# Deflating tires...?



## kerob (Mar 29, 2010)

Is there a rule on storing your bike with air in the tires? A guy I know asks me every now and again if I let the air out of my roadbike tires when I hang it up...? Should I be? 
 :confused5:  :confused5:


----------



## Hank Stamper (Sep 9, 2009)

If you mean long term, like for the winter, the air is going to come out anyway.

There is no point in letting the air out of your tires any time.


----------



## kerob (Mar 29, 2010)

Thats what I was thinking...I know that the air leaks out over time, I think my MTB has a slow leak...probably should take the tube out and investigate but I just give it a few pumps prior to peddling.


----------



## Jerry-rigged (Jul 24, 2009)

If you are gonna leave your bike out in the sun (like on the rack on your car) I say let some air out of the tires... Sun on the rubber can heat the tire enough to cause a blow-out. Expecally if you aired up early in the cool of the morning, or you are one of those that like to air your tires at max PSI.

along the same thought lines, on hot summer rides, I will start out with my tires under-inflated by about 10-15 lbs. Although I don't take a gauge with me on the bike, so I am not sure how much pressure they gain on a 95 deg summer day.


----------



## wim (Feb 28, 2005)

Jerry-rigged said:


> I am not sure how much pressure they gain on a 95 deg summer day.


Not all that much—2 % change in pressure for every 10 deg F change in temperature.


----------



## tednugent (Apr 26, 2010)

kerob said:


> Thats what I was thinking...I know that the air leaks out over time, I think my MTB has a slow leak...probably should take the tube out and investigate but I just give it a few pumps prior to peddling.

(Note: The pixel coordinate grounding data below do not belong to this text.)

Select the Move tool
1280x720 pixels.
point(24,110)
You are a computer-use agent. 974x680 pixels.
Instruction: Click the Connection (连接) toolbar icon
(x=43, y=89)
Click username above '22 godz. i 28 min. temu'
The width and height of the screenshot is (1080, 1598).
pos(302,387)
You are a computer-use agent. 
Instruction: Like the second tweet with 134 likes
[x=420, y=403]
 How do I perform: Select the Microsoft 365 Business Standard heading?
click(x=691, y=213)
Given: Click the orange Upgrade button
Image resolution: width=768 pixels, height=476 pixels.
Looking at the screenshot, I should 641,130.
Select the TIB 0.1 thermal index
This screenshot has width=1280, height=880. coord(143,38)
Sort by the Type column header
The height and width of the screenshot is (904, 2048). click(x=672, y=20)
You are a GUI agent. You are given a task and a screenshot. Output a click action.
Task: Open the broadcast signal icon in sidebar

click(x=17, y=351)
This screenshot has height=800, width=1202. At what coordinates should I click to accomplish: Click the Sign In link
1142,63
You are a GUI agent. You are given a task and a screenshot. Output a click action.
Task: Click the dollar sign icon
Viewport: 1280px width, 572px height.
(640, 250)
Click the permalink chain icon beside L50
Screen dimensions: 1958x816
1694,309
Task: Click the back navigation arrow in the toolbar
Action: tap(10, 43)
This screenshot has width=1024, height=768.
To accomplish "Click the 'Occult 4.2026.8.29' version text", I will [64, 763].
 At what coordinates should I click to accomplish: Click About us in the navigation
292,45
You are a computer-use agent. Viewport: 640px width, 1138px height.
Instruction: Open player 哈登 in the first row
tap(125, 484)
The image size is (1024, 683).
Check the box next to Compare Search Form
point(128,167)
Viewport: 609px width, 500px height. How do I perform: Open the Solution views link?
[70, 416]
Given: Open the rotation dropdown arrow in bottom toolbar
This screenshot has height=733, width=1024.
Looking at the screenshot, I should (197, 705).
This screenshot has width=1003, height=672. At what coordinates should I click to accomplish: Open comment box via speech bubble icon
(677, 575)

Just get a new tube for the MTB. Tubes are cheap to buy


----------



## Kerry Irons (Feb 25, 2002)

*Overkill*



Jerry-rigged said:


> If you are gonna leave your bike out in the sun (like on the rack on your car) I say let some air out of the tires... Sun on the rubber can heat the tire enough to cause a blow-out. Expecally if you aired up early in the cool of the morning, or you are one of those that like to air your tires at max PSI.
> 
> along the same thought lines, on hot summer rides, I will start out with my tires under-inflated by about 10-15 lbs. Although I don't take a gauge with me on the bike, so I am not sure how much pressure they gain on a 95 deg summer day.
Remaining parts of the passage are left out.